## EXERCISE AIM:
In the entries that follow, which lines hold the string "size"? List them.

(Records from a data source)
Segment Open
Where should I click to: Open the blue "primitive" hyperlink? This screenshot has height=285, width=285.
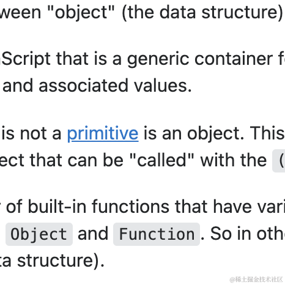point(103,133)
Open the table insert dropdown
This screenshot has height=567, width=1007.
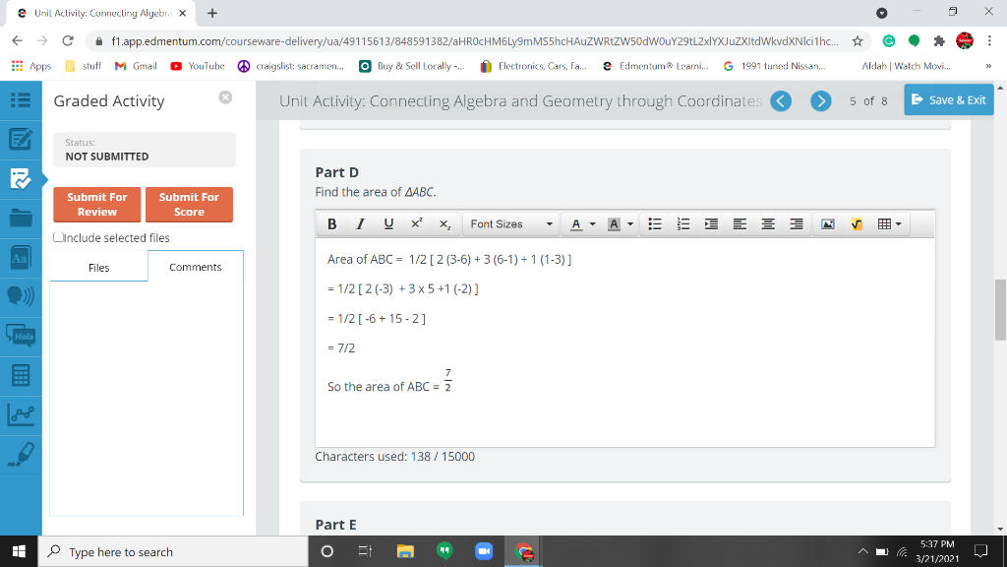[x=885, y=223]
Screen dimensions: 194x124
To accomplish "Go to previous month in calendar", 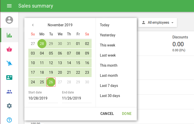I will point(33,25).
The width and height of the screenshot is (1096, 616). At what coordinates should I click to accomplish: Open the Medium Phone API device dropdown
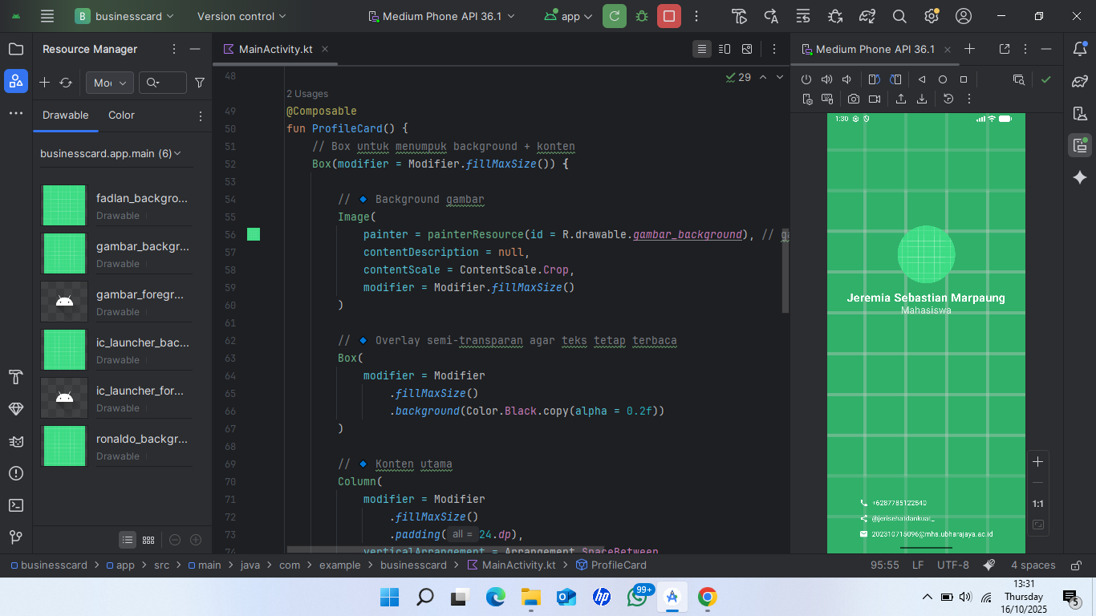point(441,16)
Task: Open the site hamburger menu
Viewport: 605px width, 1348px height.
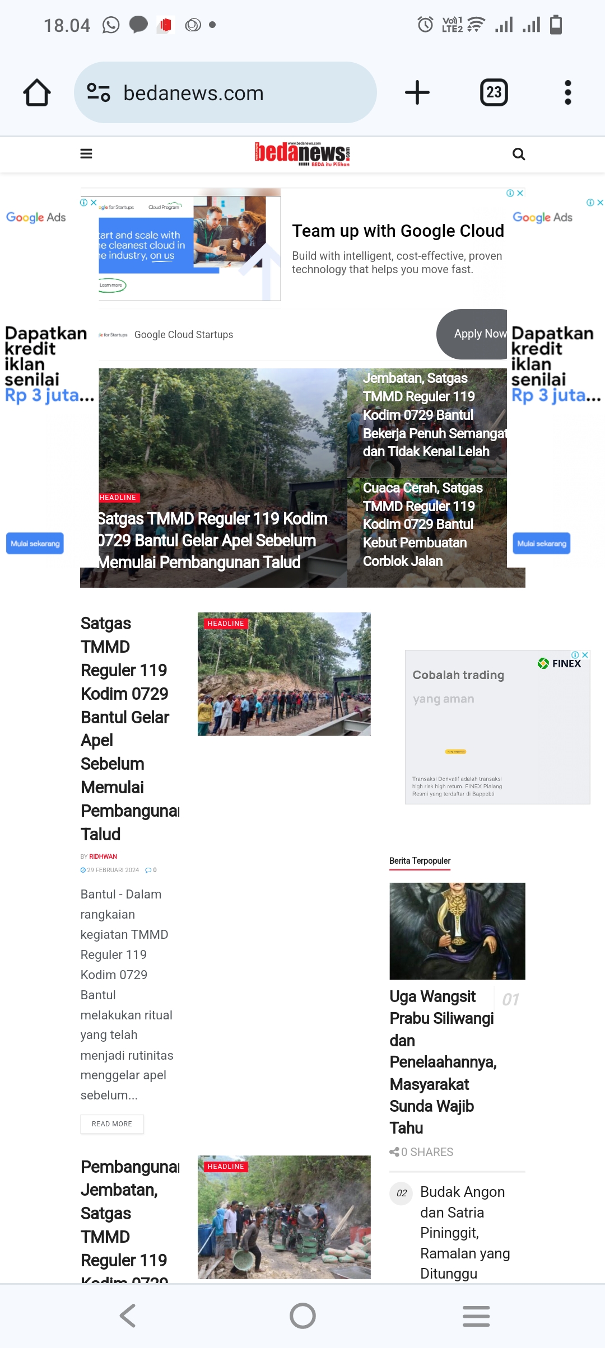Action: pos(86,154)
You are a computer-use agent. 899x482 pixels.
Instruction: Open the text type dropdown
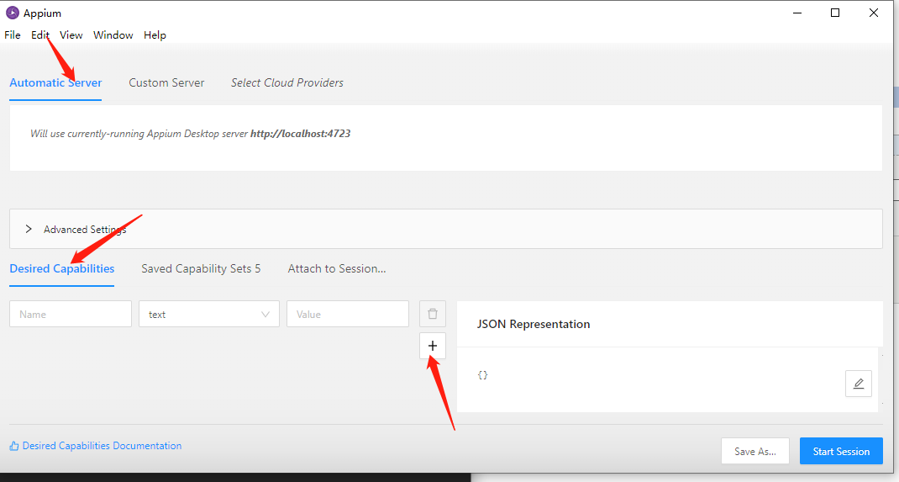pyautogui.click(x=208, y=314)
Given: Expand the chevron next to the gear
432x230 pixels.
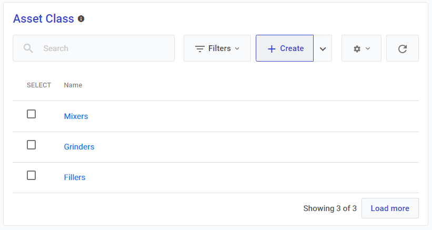Looking at the screenshot, I should click(368, 48).
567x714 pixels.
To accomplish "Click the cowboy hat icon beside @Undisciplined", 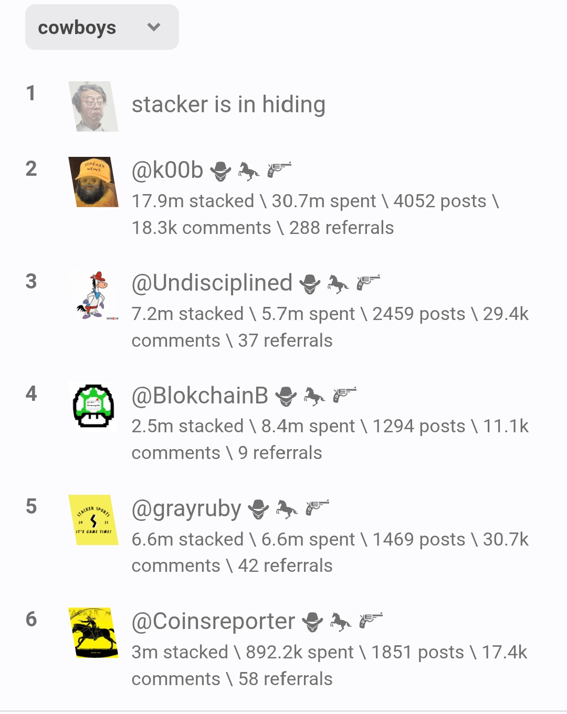I will [310, 284].
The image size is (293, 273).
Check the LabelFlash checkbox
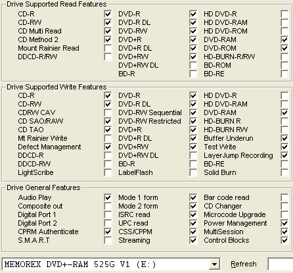pos(193,172)
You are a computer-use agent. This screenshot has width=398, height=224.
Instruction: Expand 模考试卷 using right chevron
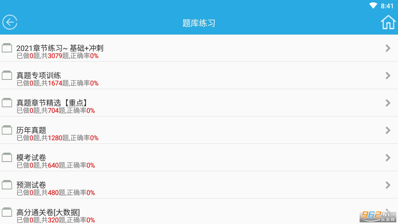click(388, 158)
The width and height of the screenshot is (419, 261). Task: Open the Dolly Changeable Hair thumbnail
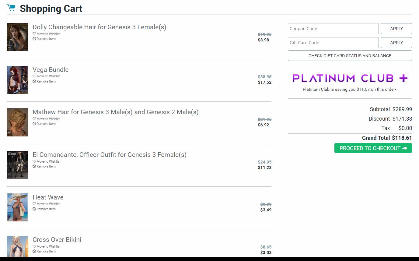point(17,37)
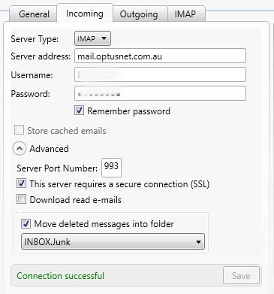Click the Password input field
The height and width of the screenshot is (294, 274).
tap(160, 93)
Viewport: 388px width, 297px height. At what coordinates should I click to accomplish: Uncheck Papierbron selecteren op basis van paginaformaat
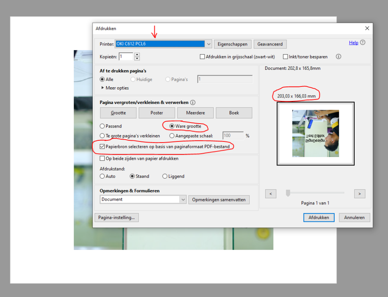tap(102, 147)
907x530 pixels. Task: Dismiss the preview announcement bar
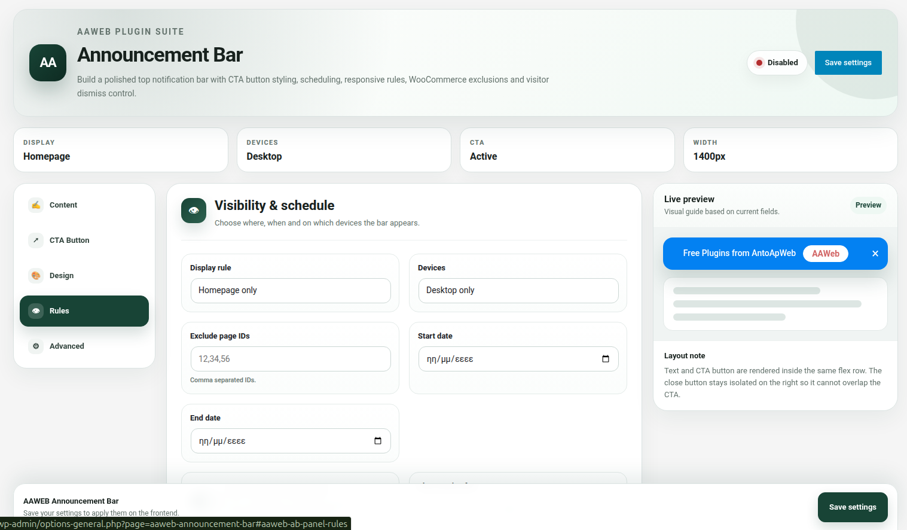pos(875,254)
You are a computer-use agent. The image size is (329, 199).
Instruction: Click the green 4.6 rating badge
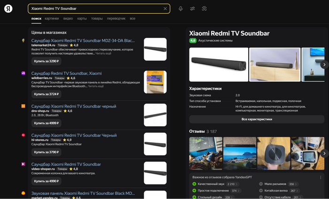[193, 41]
Segment Closed
## REPLY TO THE TASK:
The image size is (293, 273).
You are a computer-use agent. The image size is (329, 199).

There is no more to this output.